This study addresses the high cost and fragility of LiDAR in autonomous driving by investigating the feasibility of generating high-fidelity, LiDAR-style 3D point clouds from low-cost 4D radar. To overcome the limited reconstruction accuracy of existing methods, we propose a modular architecture built upon a 2D semantic segmentation backbone, augmented with temporal consistency modeling and supervised by ground-truth LiDAR point clouds on the RaDelft dataset. Our key finding reveals a pronounced nonlinear relationship between backbone capacity and reconstruction performance—identifying an optimal architectural configuration. Systematic evaluation shows that the selected optimal backbone improves point cloud reconstruction accuracy by 23.7% over current state-of-the-art methods, as measured by Chamfer distance and related metrics. This work is the first to systematically characterize the critical role and capacity–performance trade-offs of lightweight 2D segmentation backbones in radar-to-point-cloud translation, establishing a new paradigm for cost-effective and robust 4D radar perception.

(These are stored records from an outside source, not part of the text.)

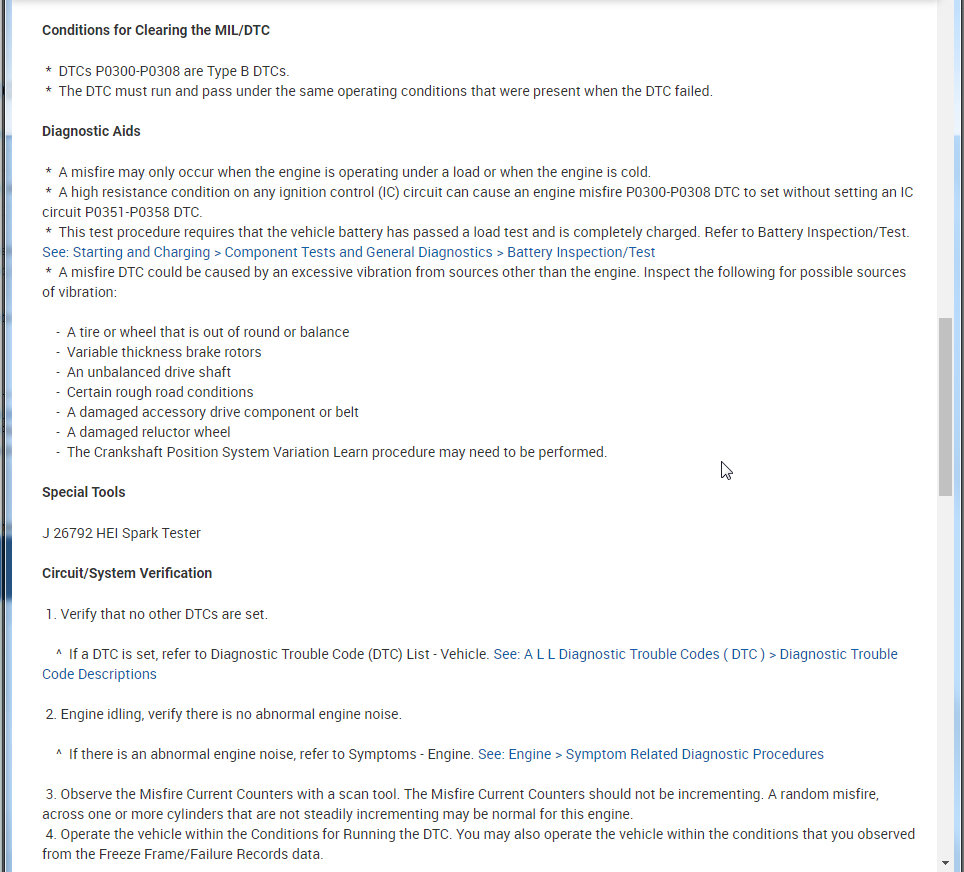Open the Battery Inspection/Test link
This screenshot has height=872, width=964.
click(x=348, y=252)
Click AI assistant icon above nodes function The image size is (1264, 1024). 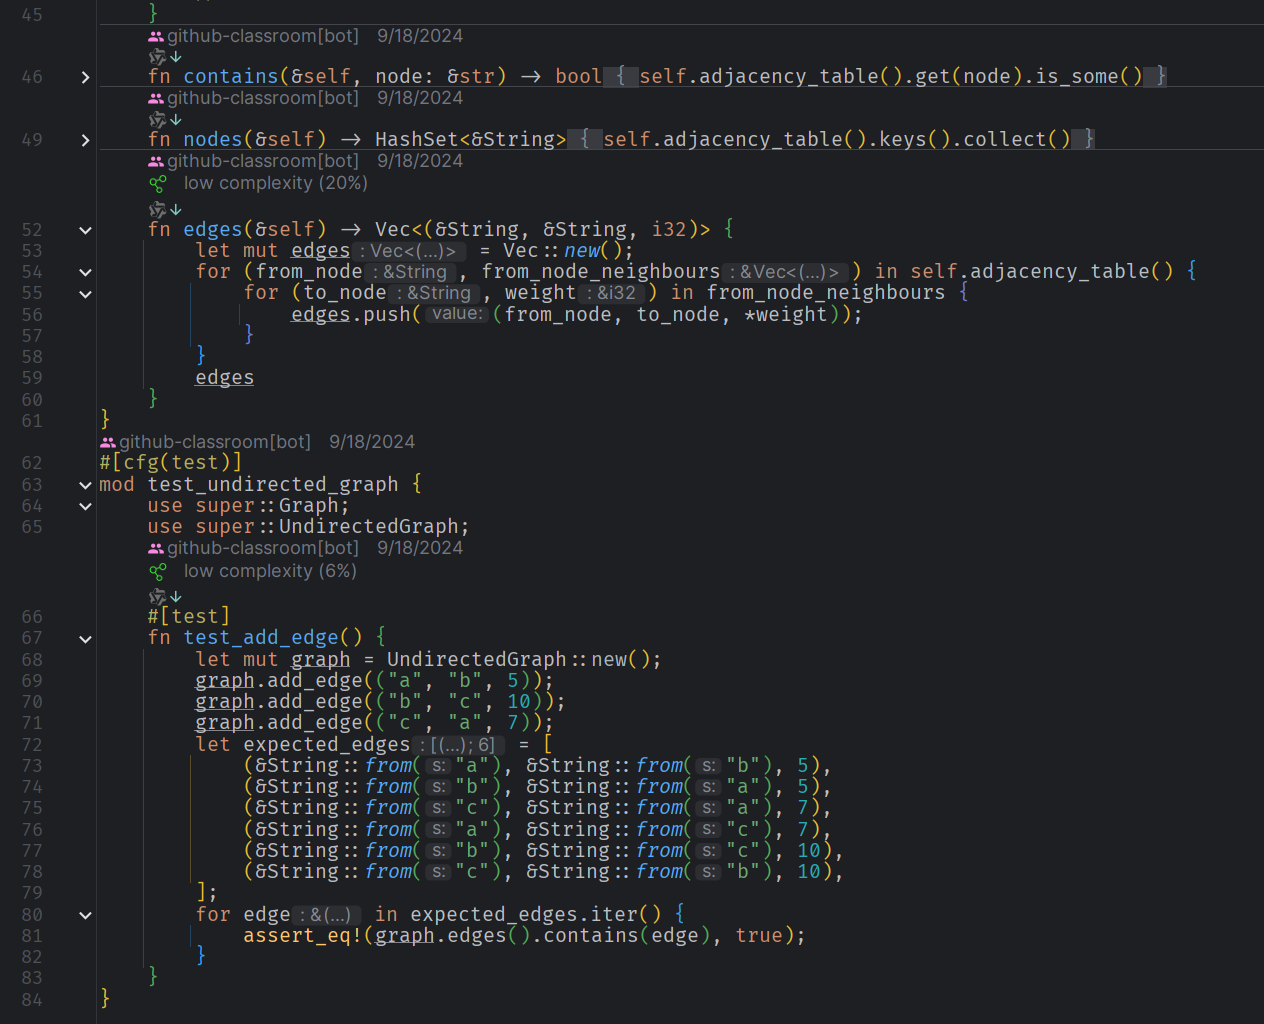click(157, 120)
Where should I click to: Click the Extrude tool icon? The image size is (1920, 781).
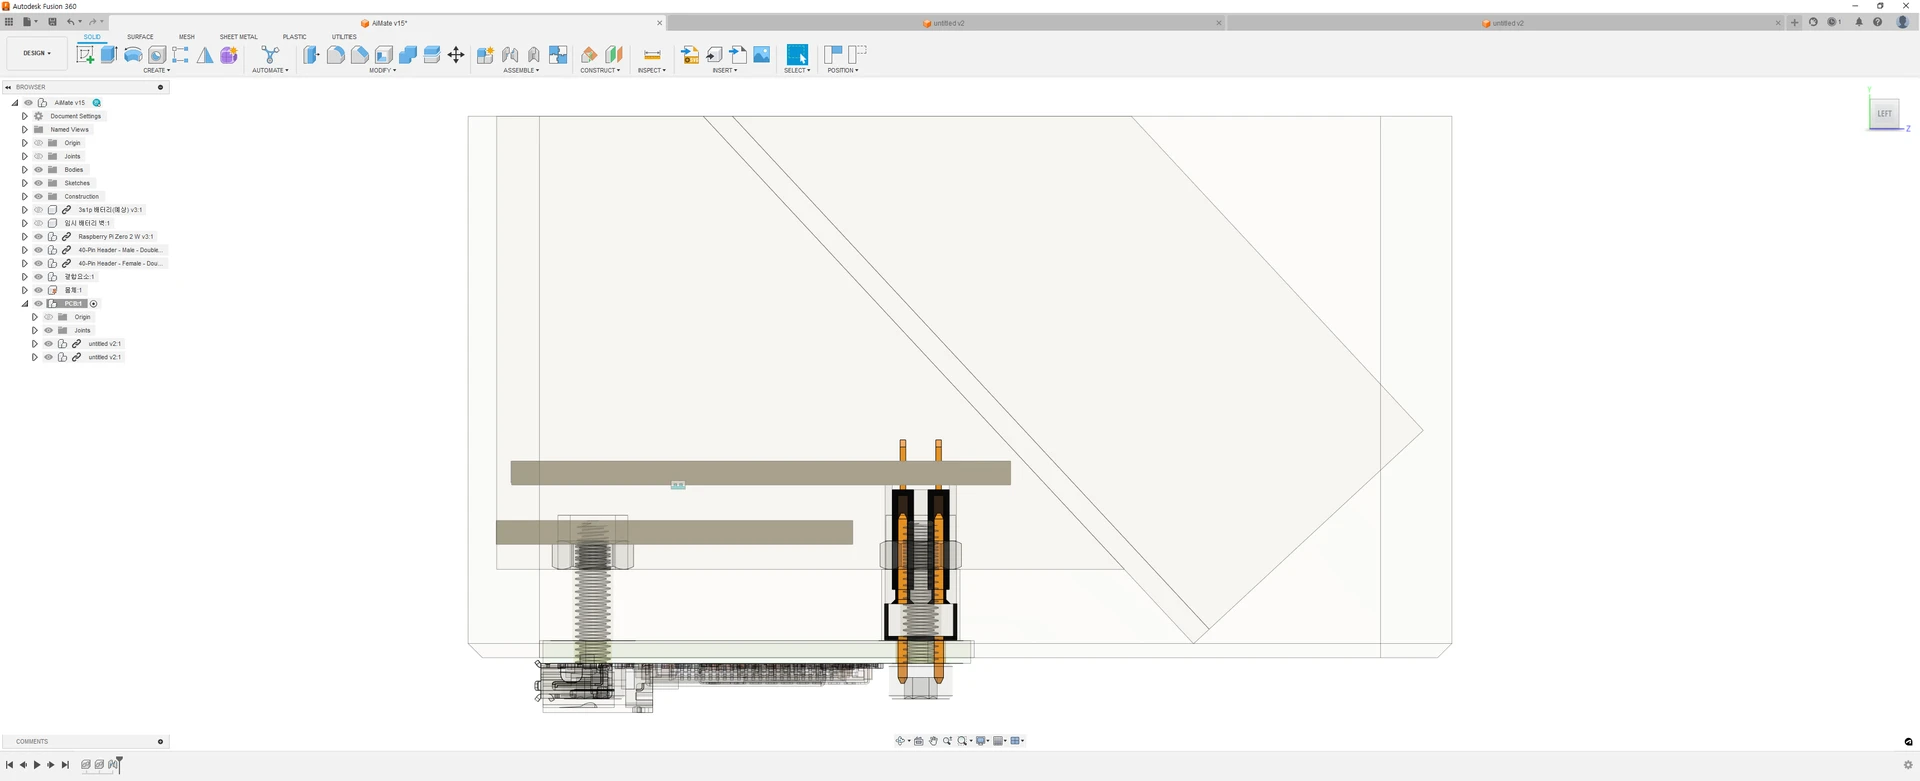pyautogui.click(x=109, y=55)
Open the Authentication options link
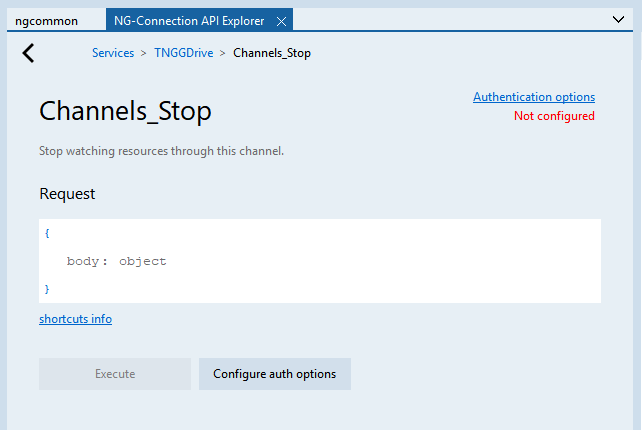 tap(534, 97)
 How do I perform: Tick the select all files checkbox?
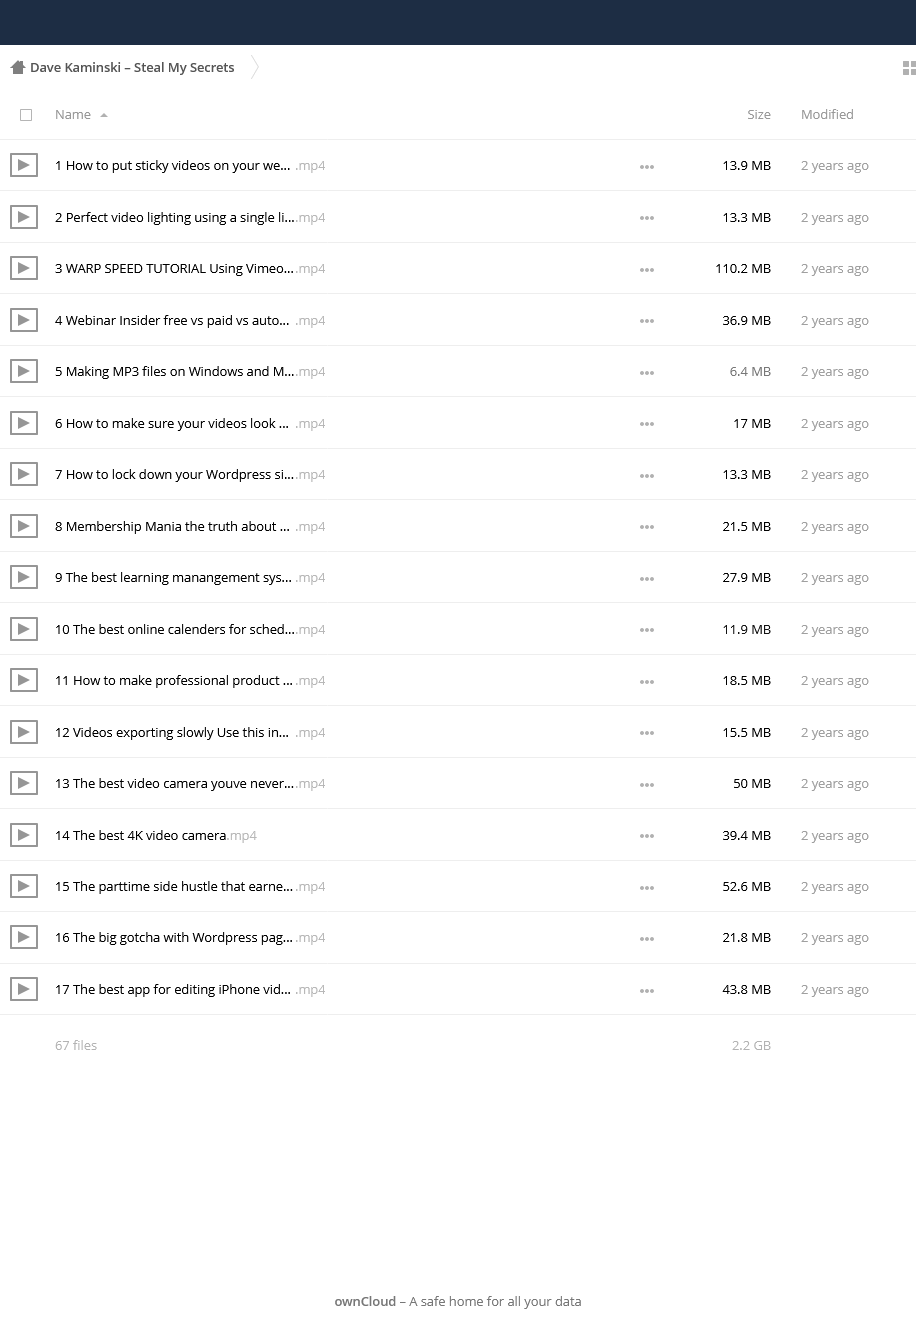26,115
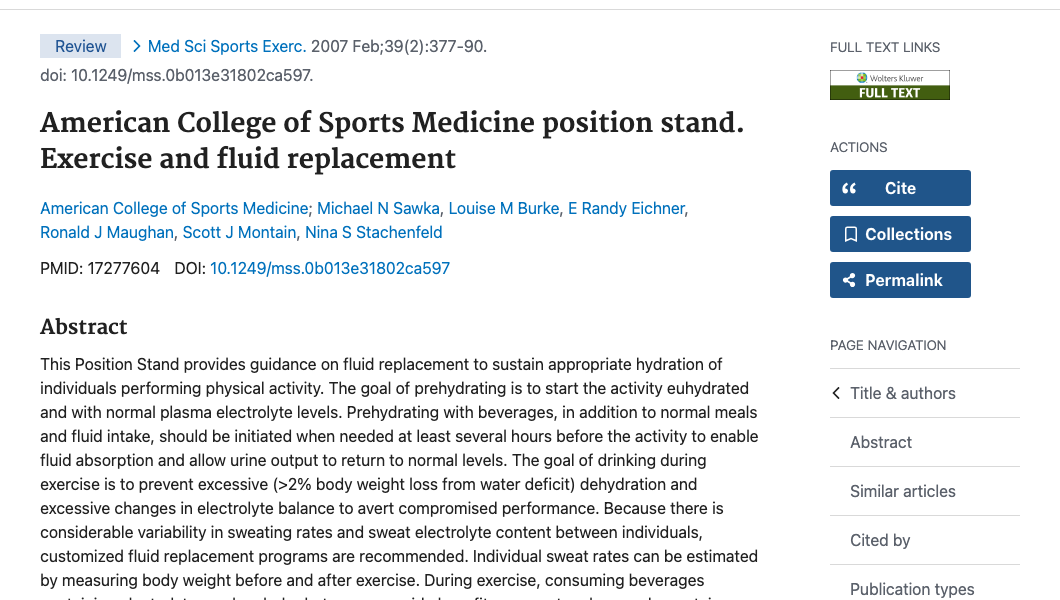Click the bookmark icon on Collections button

pos(852,233)
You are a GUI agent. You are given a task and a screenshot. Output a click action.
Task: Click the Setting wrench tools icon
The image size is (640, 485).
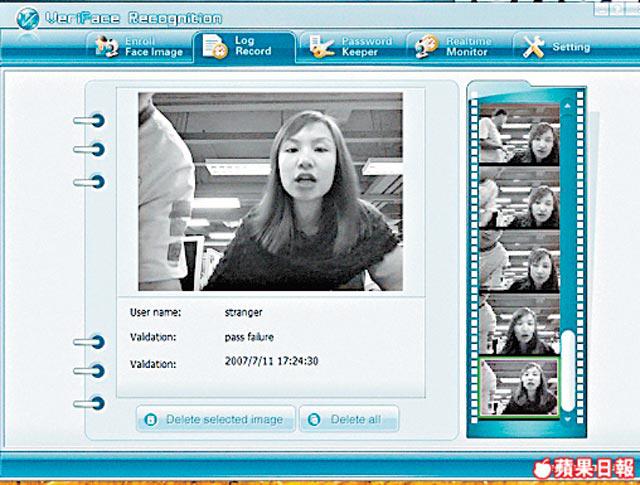533,47
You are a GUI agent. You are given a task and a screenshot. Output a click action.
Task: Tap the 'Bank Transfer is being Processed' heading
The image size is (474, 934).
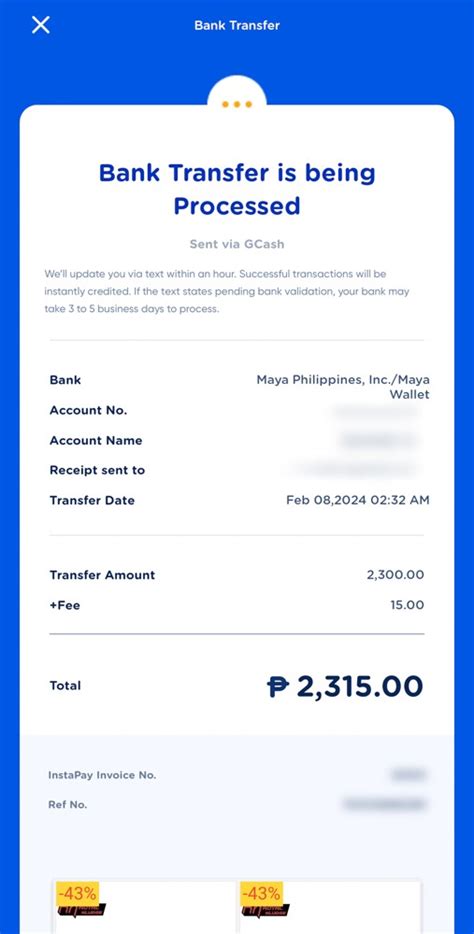click(x=237, y=189)
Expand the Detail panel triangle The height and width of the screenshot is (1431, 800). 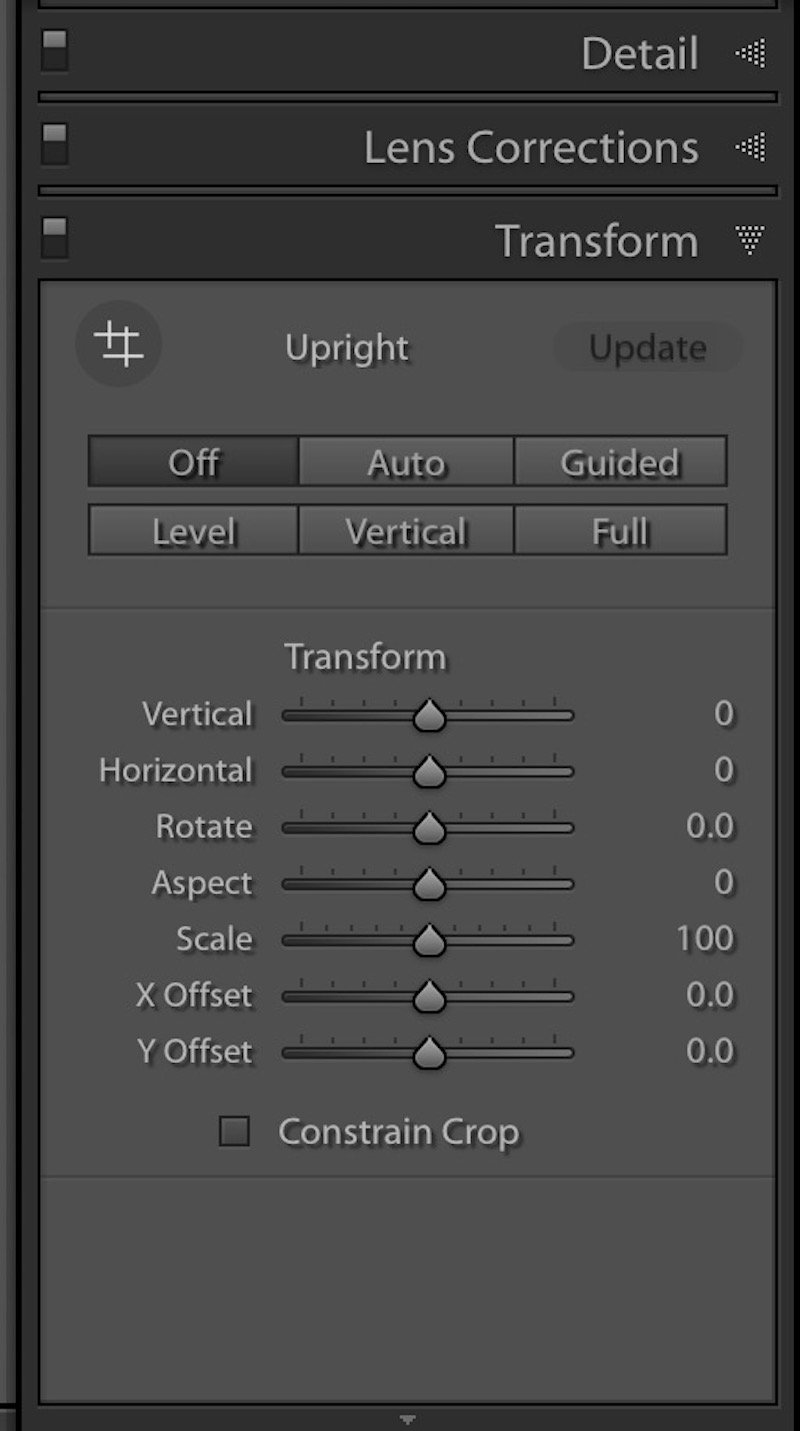point(750,53)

LiDAR's dense, sharp point cloud (PC) representations of the surrounding environment enable accurate perception and significantly improve road safety by offering greater scene awareness and understanding. However, LiDAR's high cost continues to restrict the broad adoption of high-level Autonomous Driving (AD) systems in commercially available vehicles. Prior research has shown progress towards circumventing the need for LiDAR by training a neural network, using LiDAR point clouds as ground truth (GT), to produce LiDAR-like 3D point clouds using only 4D Radars. One of the best examples is a neural network created to train a more efficient radar target detector with a modular 2D convolutional neural network (CNN) backbone and a temporal coherence network at its core that uses the RaDelft dataset for training (see arXiv:2406.04723). In this work, we investigate the impact of higher-capacity segmentation backbones on the quality of the produced point clouds. Our results show that while very high-capacity models may actually hurt performance, an optimal segmentation backbone can provide a 23.7% improvement over the state-of-the-art (SOTA).